Passage given =>
[Begin]

So Hexagon folded up the tables and switched off the lights, and Watson rejoined Surtees for whom he had raced in F2. “The first round of the ’75 season was in the January, so the deal came together late. It was the only deal in town and I was grateful for it,” he says. “I would’ve liked to have carried on with Paul but you have to remember that there was a move towards teams becoming constructors. They didn’t want single-car guys running customer chassis. Privateers like Paul were a dying breed.”
Not that Hexagon was completely done with F1, if only at ShellSport British Group 8 level, with Derek Bell winning the 1977 Oulton Park Cup aboard Michaels’ Penske PC3. “We did return to ‘proper’ F1, if you like, as we ran Boy Hajye as a one-off for the Dutch GP at Zandvoort in ’76, but I was pretty much out of the sport by the end of the decade. What pleases me, though, is that while we were in F1 we kept improving. We improved right up to the end, but having a driver like John really made all the difference.
“In those days, you didn’t have telemetry — you had a pad and a pencil. John was hugely gifted at sorting a car; knowing how to translate what it was doing into a workable set-up. You need a driver like that when you’re a small team. Hexagon ran other drivers — Brian Henton, Damien Magee and Derek, of course, but John was miles better than any of them. We did one race [the 1974 French GP with a second BT421 and two tests with Carlos Pace who was a lovely chap, but if you asked him how the car was he would say, Teez OK’, and that was that. To me, John is still highly underrated.”

[End]

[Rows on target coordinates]
[Begin]

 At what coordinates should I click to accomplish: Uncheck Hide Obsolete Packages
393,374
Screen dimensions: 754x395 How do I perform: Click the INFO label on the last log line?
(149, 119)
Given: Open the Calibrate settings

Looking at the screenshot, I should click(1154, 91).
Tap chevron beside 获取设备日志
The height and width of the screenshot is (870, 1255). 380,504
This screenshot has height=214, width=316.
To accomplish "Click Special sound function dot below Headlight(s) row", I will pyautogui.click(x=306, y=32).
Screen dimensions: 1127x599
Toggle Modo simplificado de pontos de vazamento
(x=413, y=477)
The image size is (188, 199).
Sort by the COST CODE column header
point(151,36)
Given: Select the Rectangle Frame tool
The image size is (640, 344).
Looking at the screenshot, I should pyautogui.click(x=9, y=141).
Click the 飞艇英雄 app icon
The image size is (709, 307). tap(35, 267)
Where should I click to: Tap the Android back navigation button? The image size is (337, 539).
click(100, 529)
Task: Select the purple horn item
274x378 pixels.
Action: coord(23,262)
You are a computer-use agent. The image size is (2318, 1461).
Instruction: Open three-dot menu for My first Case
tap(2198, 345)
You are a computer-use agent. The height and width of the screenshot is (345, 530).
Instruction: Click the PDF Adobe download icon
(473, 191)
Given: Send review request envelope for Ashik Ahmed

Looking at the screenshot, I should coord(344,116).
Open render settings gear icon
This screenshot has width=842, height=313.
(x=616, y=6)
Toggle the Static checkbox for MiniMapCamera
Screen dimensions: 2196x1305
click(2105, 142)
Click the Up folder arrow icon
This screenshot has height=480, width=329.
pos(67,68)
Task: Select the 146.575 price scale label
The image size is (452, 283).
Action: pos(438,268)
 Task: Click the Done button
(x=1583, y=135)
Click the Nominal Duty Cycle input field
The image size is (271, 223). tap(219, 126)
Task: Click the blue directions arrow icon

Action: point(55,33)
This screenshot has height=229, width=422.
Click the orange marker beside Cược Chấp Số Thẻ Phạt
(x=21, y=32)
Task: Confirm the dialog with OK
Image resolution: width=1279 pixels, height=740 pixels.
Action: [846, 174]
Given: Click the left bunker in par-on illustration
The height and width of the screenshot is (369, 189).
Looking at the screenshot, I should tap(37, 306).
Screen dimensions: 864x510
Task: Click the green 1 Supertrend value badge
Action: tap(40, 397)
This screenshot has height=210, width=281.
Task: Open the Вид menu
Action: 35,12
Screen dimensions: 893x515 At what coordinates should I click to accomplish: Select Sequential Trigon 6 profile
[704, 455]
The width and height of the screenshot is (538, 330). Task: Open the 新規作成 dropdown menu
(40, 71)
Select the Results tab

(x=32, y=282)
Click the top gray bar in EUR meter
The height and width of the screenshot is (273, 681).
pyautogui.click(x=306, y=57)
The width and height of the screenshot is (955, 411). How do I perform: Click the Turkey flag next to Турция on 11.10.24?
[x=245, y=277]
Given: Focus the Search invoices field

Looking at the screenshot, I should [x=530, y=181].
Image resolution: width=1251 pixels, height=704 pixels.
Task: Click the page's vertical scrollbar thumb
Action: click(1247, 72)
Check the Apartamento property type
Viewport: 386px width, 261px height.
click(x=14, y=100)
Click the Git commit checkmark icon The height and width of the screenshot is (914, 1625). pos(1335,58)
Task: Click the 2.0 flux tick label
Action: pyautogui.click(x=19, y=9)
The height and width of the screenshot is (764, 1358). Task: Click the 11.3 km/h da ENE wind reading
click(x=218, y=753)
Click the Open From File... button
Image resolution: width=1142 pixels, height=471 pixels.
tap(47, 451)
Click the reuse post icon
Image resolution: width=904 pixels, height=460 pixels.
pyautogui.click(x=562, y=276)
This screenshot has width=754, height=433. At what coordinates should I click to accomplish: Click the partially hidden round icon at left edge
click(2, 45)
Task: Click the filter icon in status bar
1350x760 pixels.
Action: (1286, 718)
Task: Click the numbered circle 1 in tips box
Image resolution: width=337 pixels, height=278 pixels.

[End]

What to produce =>
Answer these questions from the Hexagon passage:
1. Which team did Watson rejoin?
2. Who won the 1977 Oulton Park Cup, and in what car?
3. What did teams use in place of telemetry in those days?

Result for this exercise =>
1. Surtees
2. Derek Bell, driving Michaels' Penske PC3
3. A pad and a pencil